Автомобиль двинулся дальше на запад; эскадрой во главе с Козловским исчез в облаке пыли на востоке.

Дерюгин умышленно не торопился с объездом. Когда он вернулся в Пултуск, получена была телеграмма, что шар, увлекаемый магнитами, перекинулся через Нарев у Зегржа и должен быть в районе заряда часов через восемнадцать-двадцать.

— Интересно, как они справились с переправой, — полюбопытствовал Клейст.

— Я знаю, как это предполагалось, — ответил Дерюгин, — они должны были разделиться на два отряда. Пока один из них, развивая максимум мощности при слабом ветре (это было необходимым условием, которого следовало дождаться), удерживал шар на ближайшем берегу, — второй по мосту переходил реку, затем машины напрягали свои усилия в направлении, перпендикулярном к реке, и когда шар перебрасывался через нее, его встречал уже готовый фронт тракторов, между тем как первый отряд переправлялся в свою очередь. Тогда вся колонна должна была соединиться, и движение возобновлялось в прежнем порядке.

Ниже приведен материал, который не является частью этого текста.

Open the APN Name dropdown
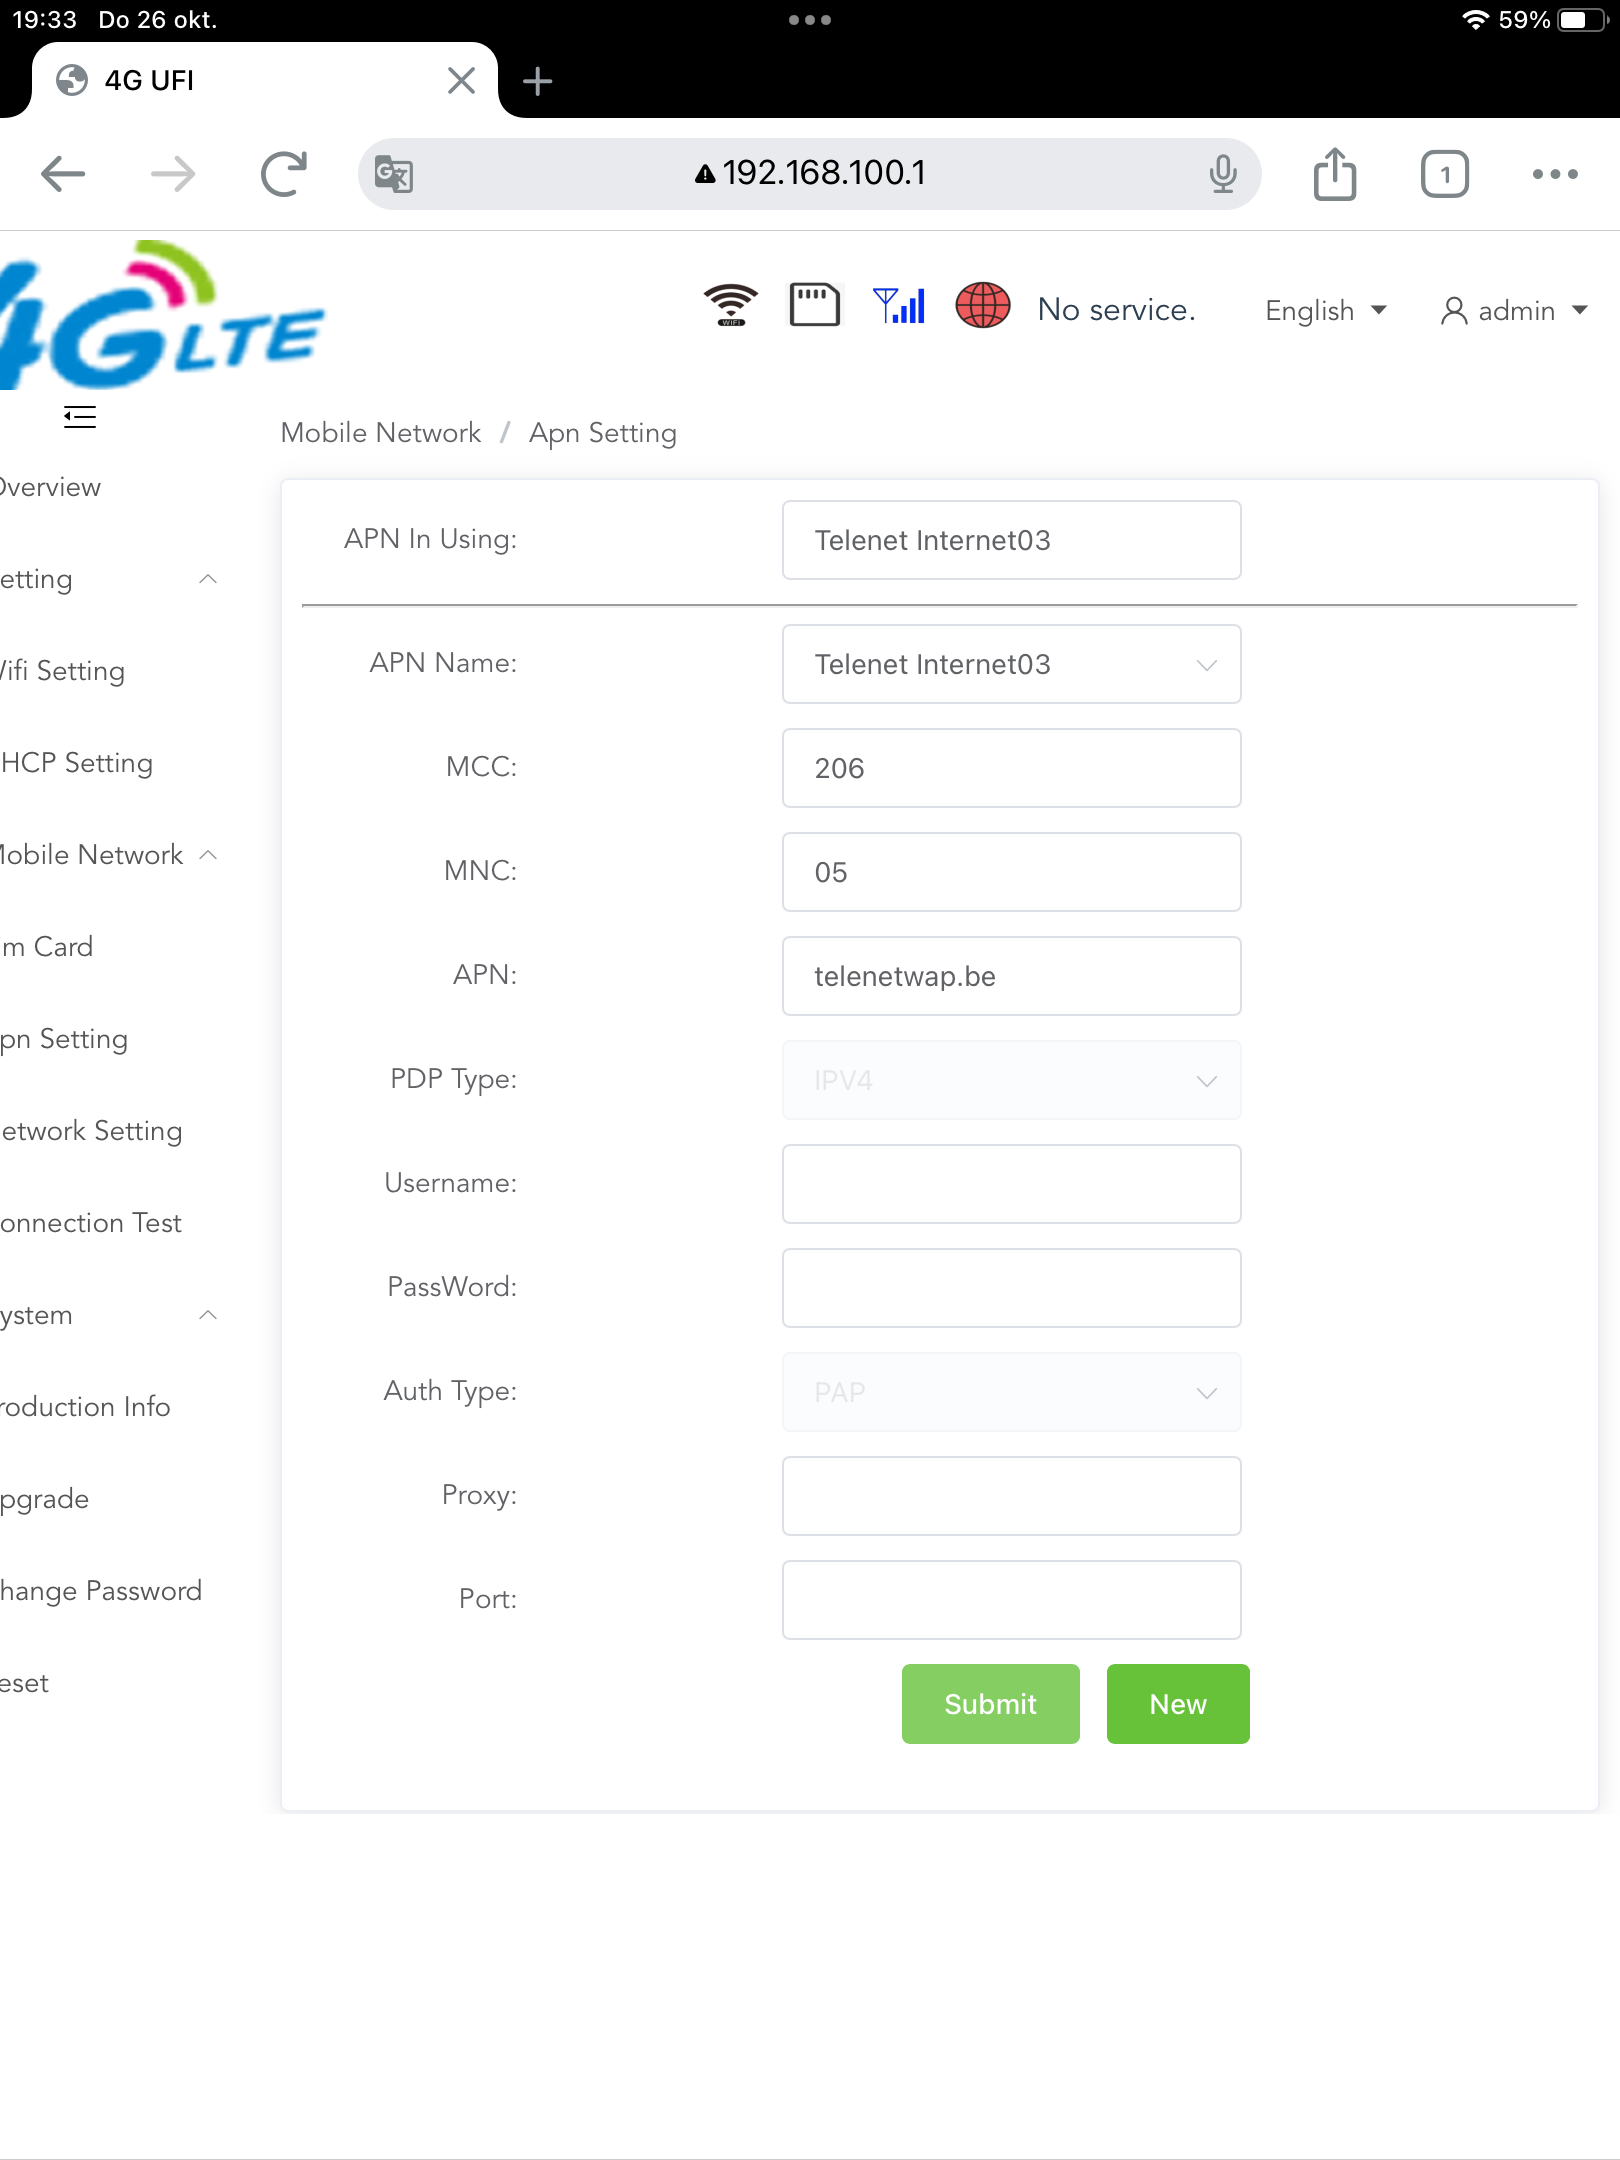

— Но почему они так близко подошли к Варшаве?

— Во-первых, вероятно, их все время отжимал боковой ветер; а главное, если бы они подались дальше к востоку, то пришлось бы совершить две таких переправы — через Вислу и через Нарев вместо одной; а эта операция, как видите, нелегкая и очень рискованная.

— Итак, теперь близко конец?

— Да, слава богу, если не случится чего-нибудь неожиданного.

Дерюгин, в самом деле, был рад недалекой развязке, — слишком тягостно было это тревожное ожидание.

Оставалась еще одна тяжелая задача: проститься с Дагмарой.

Дерюгин застал девушку в том же состоянии молчаливого отчаяния. Всмотревшись пристальнее в страдальческое, обескровленное лицо, он внутренне содрогнулся: перед ним была старуха с безжизненными, больными глазами, прядями седых волос и вялыми апатичными движениями.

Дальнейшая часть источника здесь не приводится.